Gianforte, 57, won Montana’s only Congressional seat in a May 2017 special election — the day after he threw to the ground and punched reporter Ben Jacobs of the Guardian, at a campaign event in Bozeman. Gianforte later pleaded guilty to misdemeanor assault.

His victory last year came seven months after he lost a race for governor to Democratic Gov. Steve Bullock.

Gianforte grew up in the Philadelphia area and lived in New Jersey before moving to Bozeman in the mid-1990s. He and his wife, Susan, co-founded RightNow Technologies in 1994, a company that developed customer-service software for use via the Internet.

The company grew to employ more than 500 people in Montana and was sold to Oracle Corp. in 2012 for $1.8 billion. With a net worth in excess of $300 million, Gianforte is one of the wealthiest, and perhaps the wealthiest, member of Congress.

He’s being challenged this year by Democrat Kathleen Williams, a former state legislator from Bozeman, and Libertarian Elinor Swanson, an attorney from Billings.

The race hasn’t drawn much national attention, as Democrats are concentrating on dozens of other U.S. House races where they think they have a better chance of knocking off a Republican seat.

Gianforte rarely mentions his opponent by name and talks often about his support for the president.

U.S. Rep. Greg Gianforte at President Trump rally in Great Falls this July.

“I am so proud that Donald Trump is our president,” he said late last week, to a group of GOP supporters in Helena.

In addition to talking about the economy, Gianforte also emphasizes what he calls “making our communities safer,” which he says includes beefing up military spending and “securing the border.”

“We need to end this illegal immigration,” he says. “It’s putting crime across the border. It’s also bringing Mexican meth into our Montana communities.”

Gianforte’s first two campaign TV ads of the season attack Williams on immigration and gun-rights, saying she’s soft on both.

When asked why he chose that initial approach, Gianforte first talked about the economy, and then mentioned that he has an A rating from the National Rifle Association and thinks that the country needs a “consistent rule of law and we need to secure the border.”

Yet while Gianforte talks often about his support for the president, he also is campaigning and working on Montana-centric issues like forest management, access to public lands and wilderness legislation.

Gianforte recently became chair of the Subcommittee on Interior, Energy and Environment for the House Oversight and Government Reform Committee – the most junior member of the House to chair a committee or subcommittee.

He says the panel already has held hearings on why the Forest Service has gated thousands of forest roads, and constraints on federal grazing permits.

He also says he’s likely spent more time on forest management than any other issue, pushing a GOP bill designed to slow or block what he calls “frivolous lawsuits” by “environmental extremists” that are stalling logging projects on national forests. The bill failed to pass the U.S. Senate, but Gianforte said the House has been inserting portions of the measure into other legislation that must pass.

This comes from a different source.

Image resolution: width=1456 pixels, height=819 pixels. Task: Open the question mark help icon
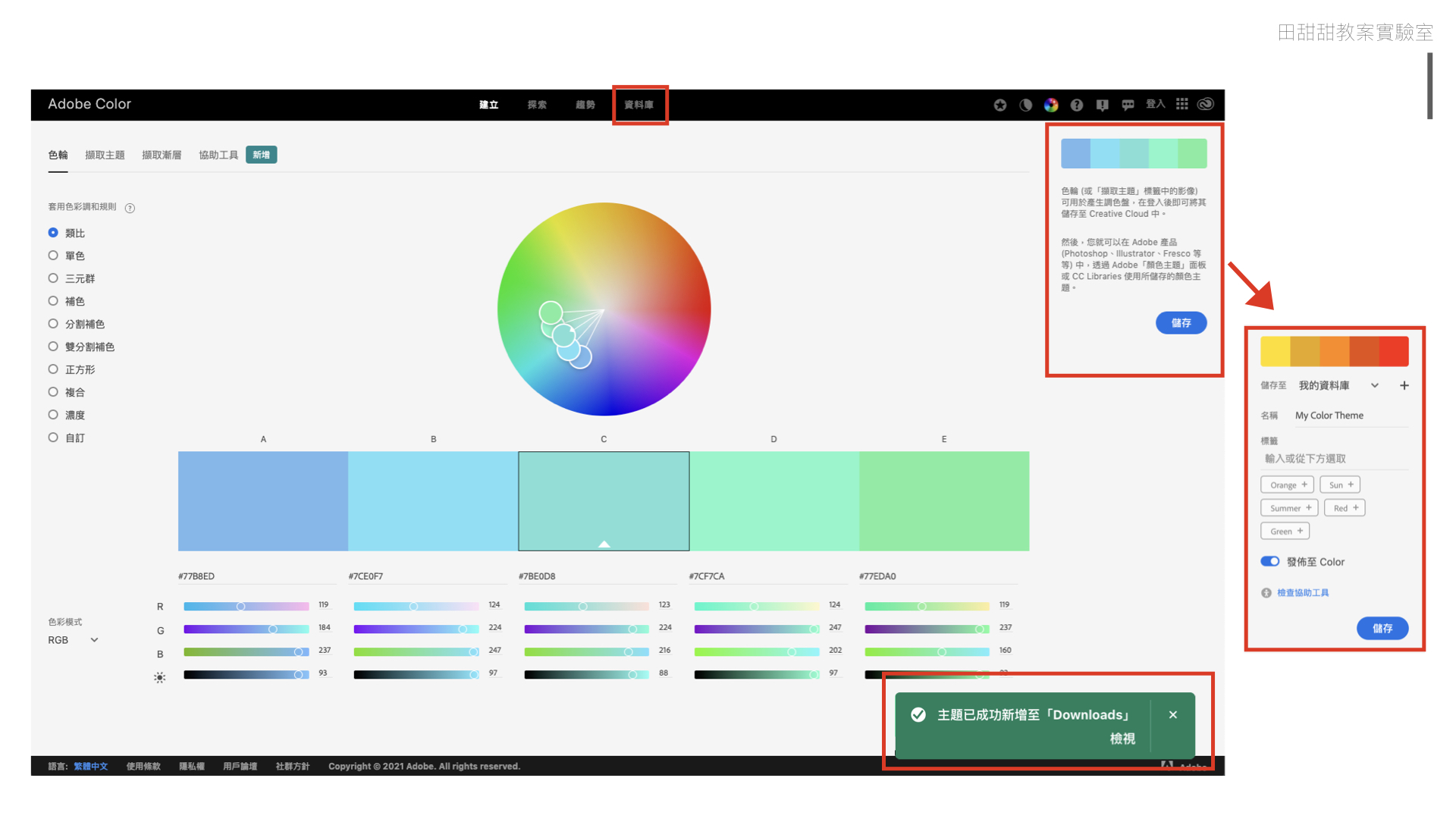(x=1076, y=105)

Gianforte sponsored a bill, which passed, to protect a portion of East Rosebud Creek, west of Red Lodge, and is sponsoring bills that would release some 700,000 acres of wilderness study areas in Montana, for management by the Forest Service and possible development.

But as he campaigns for his second term, Gianforte most often expounds on the themes that characterized his earlier campaigns – pro-business, lower taxes, less government.

“My wife and I raised our kids here, we started our business in our home, created over 550 high-wage jobs and then spent my career negotiating with business leaders all over the world,” he says. “That’s the experience I’m bringing to Capitol Hill and I think I’m showing results for the people of Montana.”